Set exercise –
Print the stretch of records from the line containing "Given: Click the search" through the line containing "Looking at the screenshot, I should [1452, 198].", with both of those lines included, character for character. Leave the pictures out.

Dataset rows –
** begin **

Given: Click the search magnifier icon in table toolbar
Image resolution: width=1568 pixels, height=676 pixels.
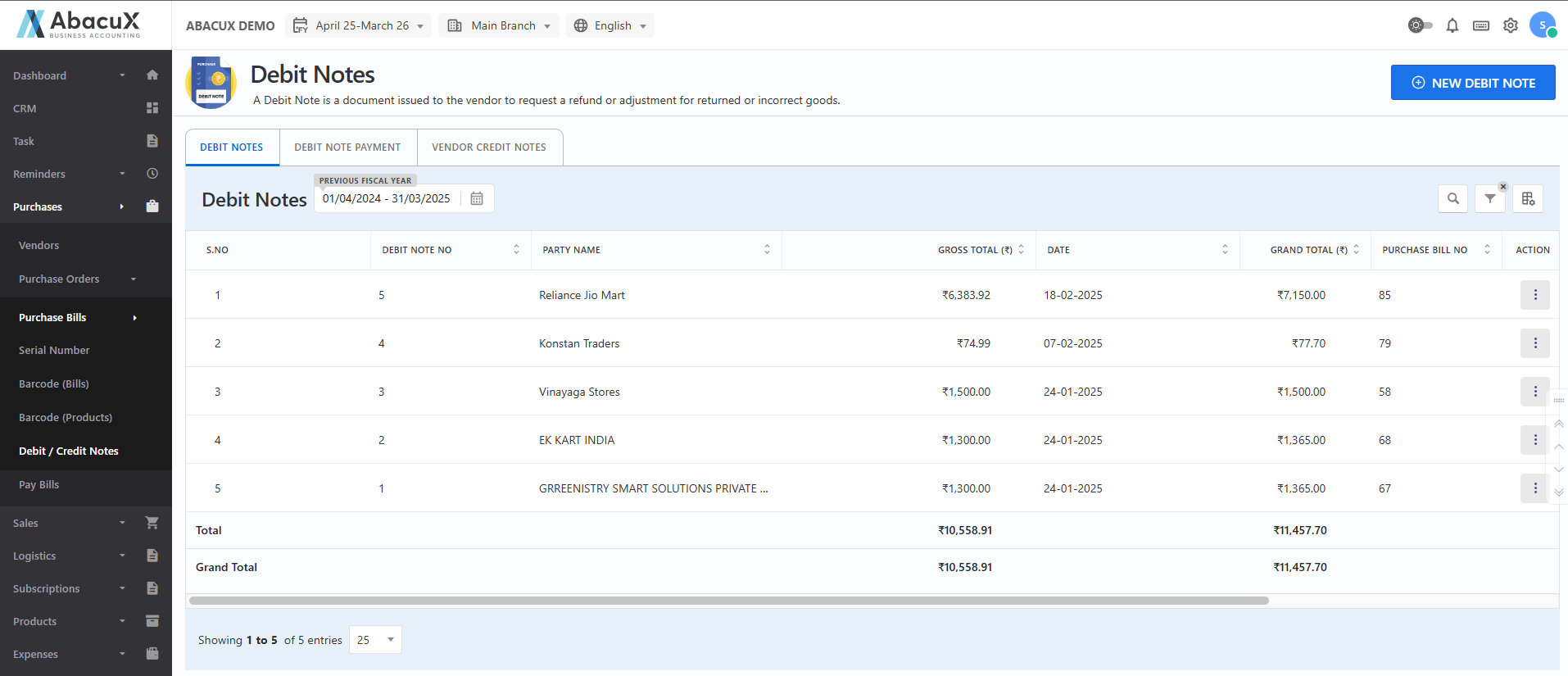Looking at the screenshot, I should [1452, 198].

** end **
** begin **

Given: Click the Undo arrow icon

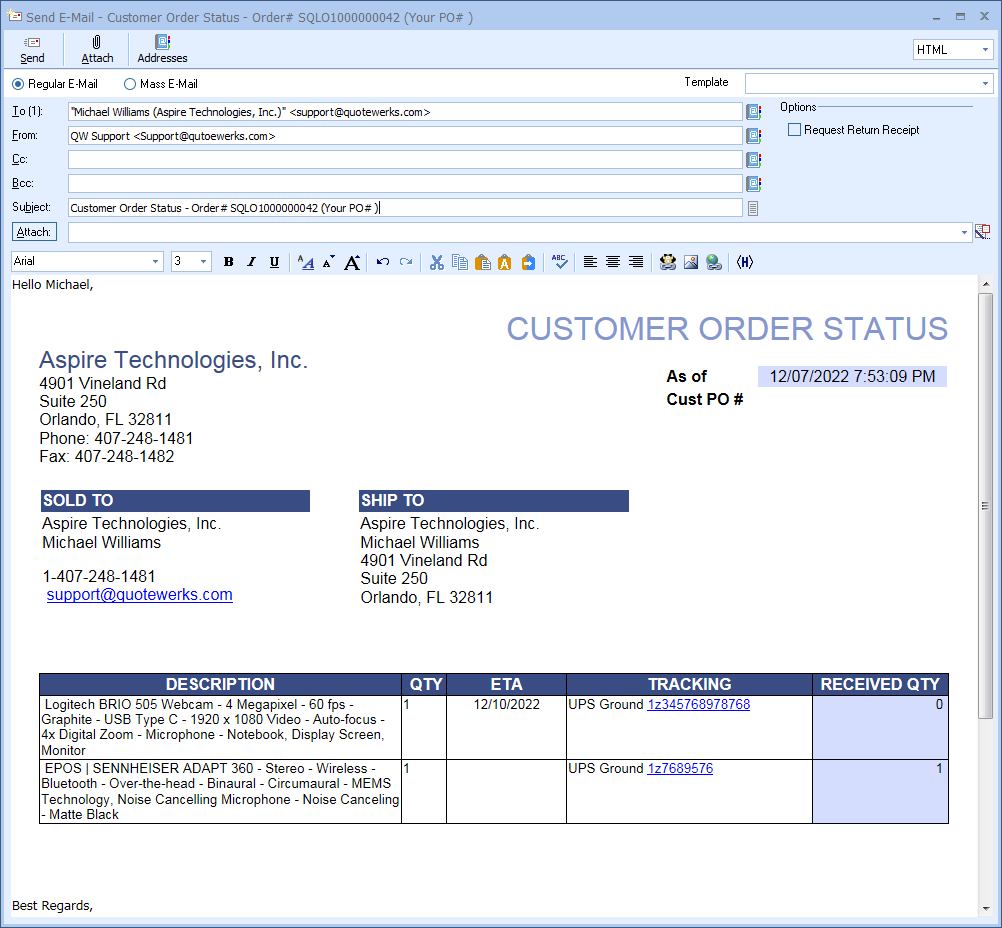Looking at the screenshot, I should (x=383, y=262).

** end **
** begin **

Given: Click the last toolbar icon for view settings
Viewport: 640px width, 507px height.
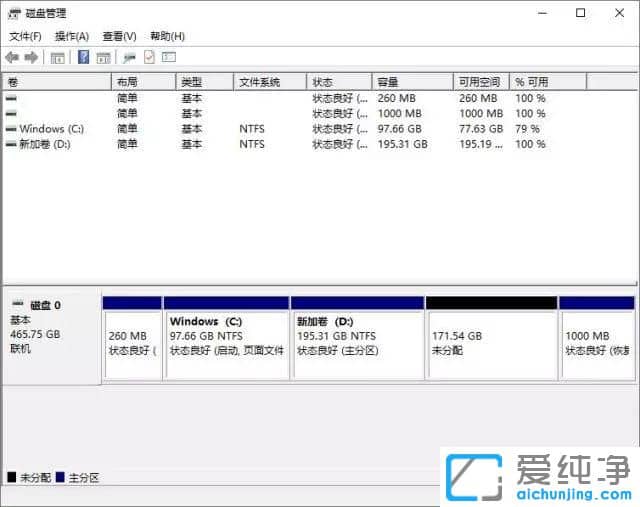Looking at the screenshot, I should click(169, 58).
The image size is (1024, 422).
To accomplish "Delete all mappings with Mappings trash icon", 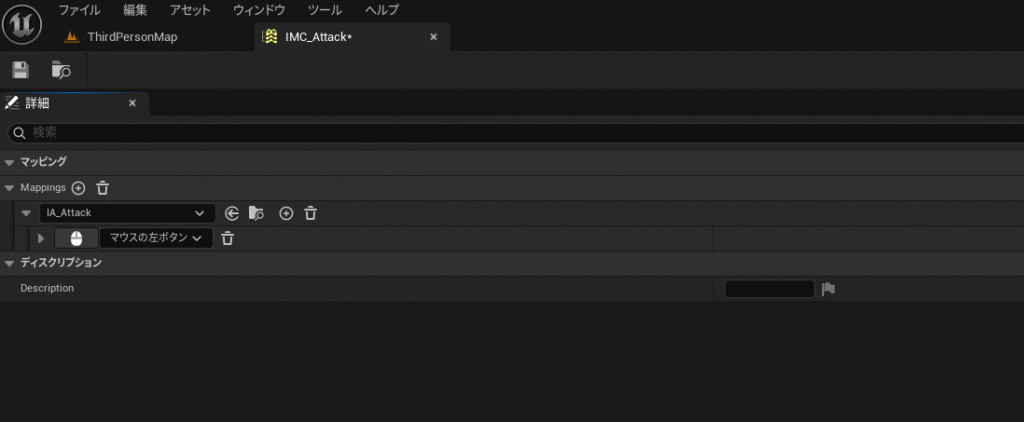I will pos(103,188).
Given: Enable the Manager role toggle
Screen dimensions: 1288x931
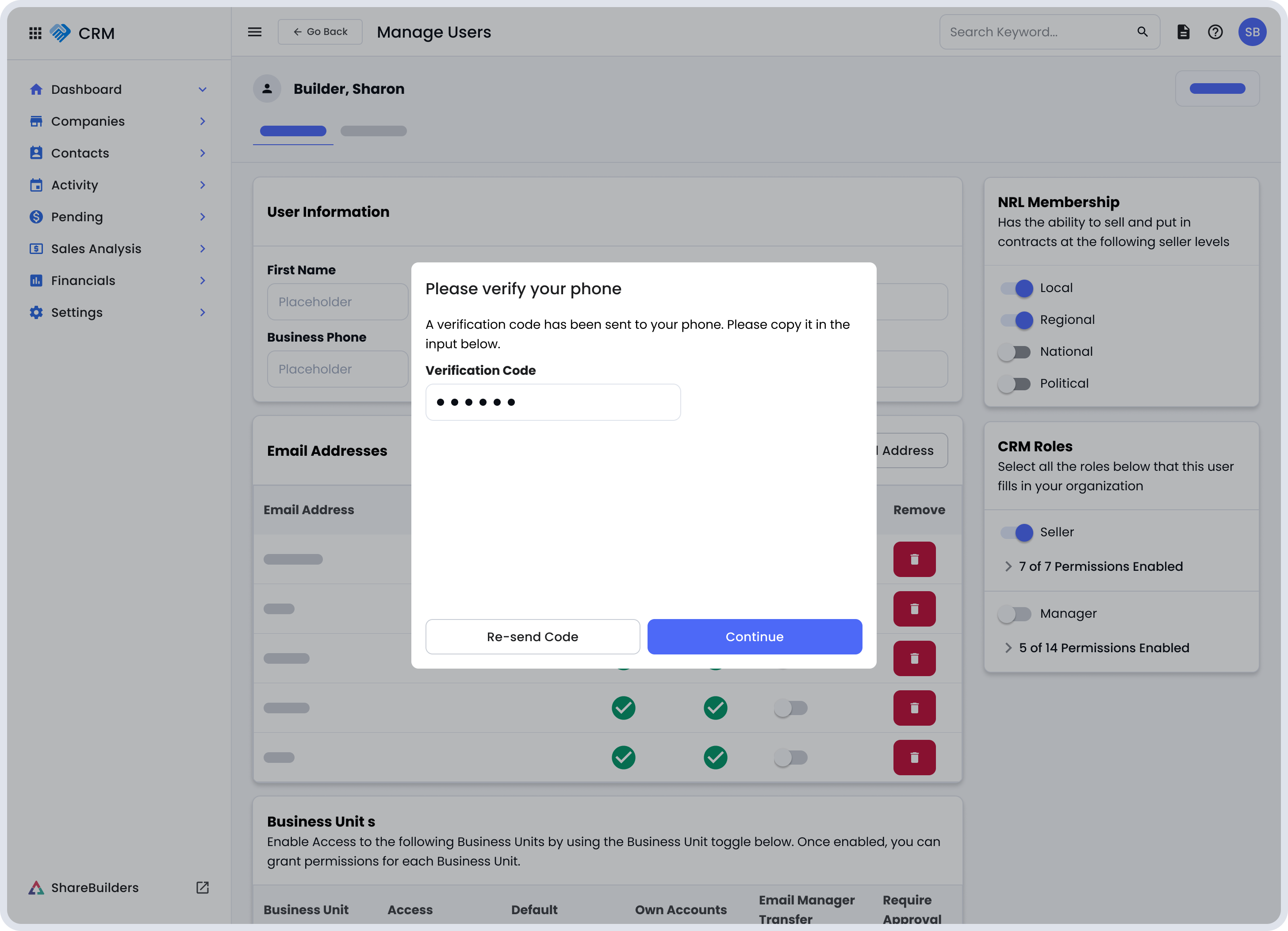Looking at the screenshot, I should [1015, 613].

** end **

Response to the exercise –
Given: Click the search magnifier icon in table toolbar
Image resolution: width=1568 pixels, height=676 pixels.
Looking at the screenshot, I should [1452, 198].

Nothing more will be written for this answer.